In Tbilisi's riverside Sioni church, hundreds of worshippers joined in a three-hour service led by Orthodox Patriarch Ilia II to mark the Assumption of the Virgin Mary, the entry into heaven of the mother of Jesus.
"Georgian people are strong, spiritually and physically, and no enemy can break them down ... Let us ask God to deliver us from seen and unseen enemies and turn them all into friends," said the white-bearded Ilia.
Believers crossed themselves repeatedly as a bell chimed and a column of bearded priests filed through the church in vestments of red, green, white or gold.
"Today we have a great crisis in Georgia. A big war is starting, I think. Our patriarch told us to pray every day," said Ucha Andguladze, an unemployed 25-year-old man.
Russia says it intervened to stop Georgian "genocide" against South Ossetians, many of whom hold Russian passports. This week Moscow said it was recognizing South Ossetia and a second rebel Georgian region, Abkhazia, as independent states under its protection -- a move that drew strong international condemnation.
"We should be asking God every day to give us back Abkhazia and Samachablo," the patriarch said, using a patriotic term for South Ossetia. "Abkhazia and Samachablo are and will be indivisible parts of Georgia."

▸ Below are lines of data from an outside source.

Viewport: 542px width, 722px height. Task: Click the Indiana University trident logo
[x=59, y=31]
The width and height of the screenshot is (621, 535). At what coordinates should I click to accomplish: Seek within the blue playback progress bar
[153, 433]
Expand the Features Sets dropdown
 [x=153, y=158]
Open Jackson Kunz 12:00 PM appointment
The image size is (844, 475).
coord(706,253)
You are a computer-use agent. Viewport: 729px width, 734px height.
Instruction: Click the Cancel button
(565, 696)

In the dim interior of the vaulted church, worshippers lit candles and kissed the wooden frame and glass cover of a portrait of Christ, or stood quietly reading from prayer books.

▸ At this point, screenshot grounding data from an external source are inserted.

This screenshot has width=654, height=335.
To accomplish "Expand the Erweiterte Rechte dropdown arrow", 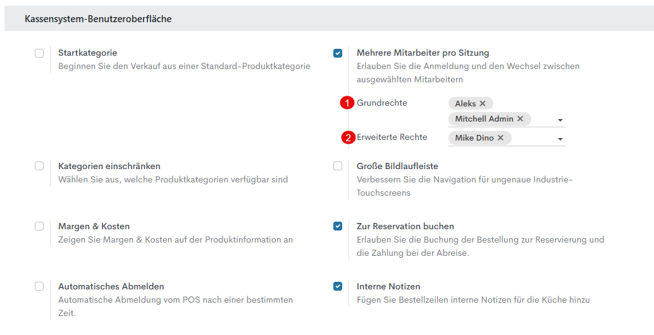I will [x=560, y=139].
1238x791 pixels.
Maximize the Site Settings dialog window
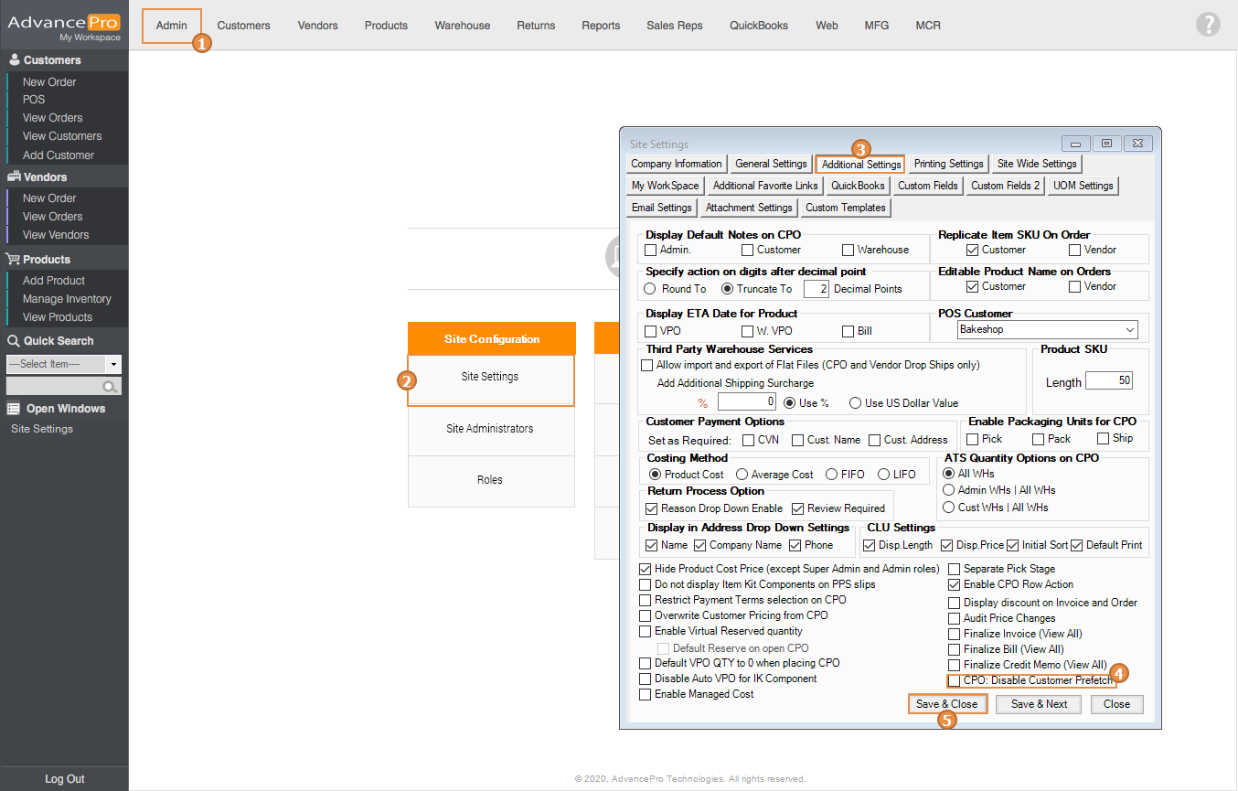coord(1106,144)
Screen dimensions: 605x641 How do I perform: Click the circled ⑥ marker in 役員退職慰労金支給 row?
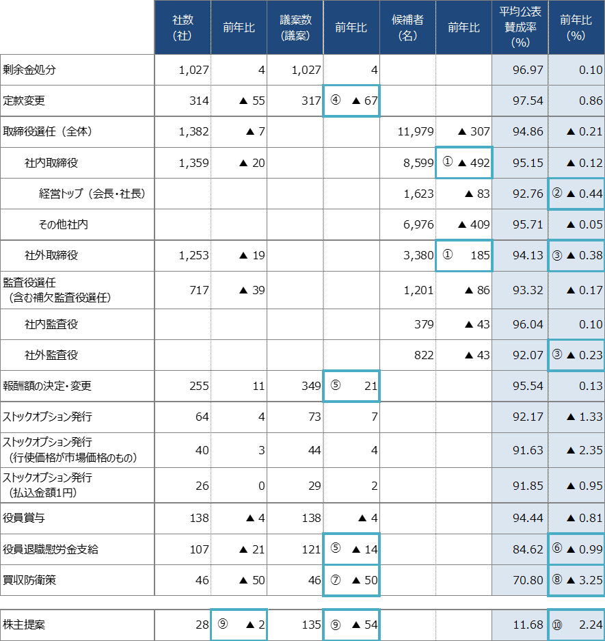(556, 549)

Saints stared down from the walls in icons that have been blackened over the centuries so that many of the figures appear only as dark silhouettes crowned with pale haloes.
"We have so many threats, we have people crying," said Nino Dzigua, a young woman wearing an orange headscarf.
"Today the whole of Georgia prays to Saint Mary that she saves Georgia from wars, from damages, from the devil," the
23-year-old accountant said.
(Additional reporting by Niko Mchedlishvili; Editing by Catherine Evans)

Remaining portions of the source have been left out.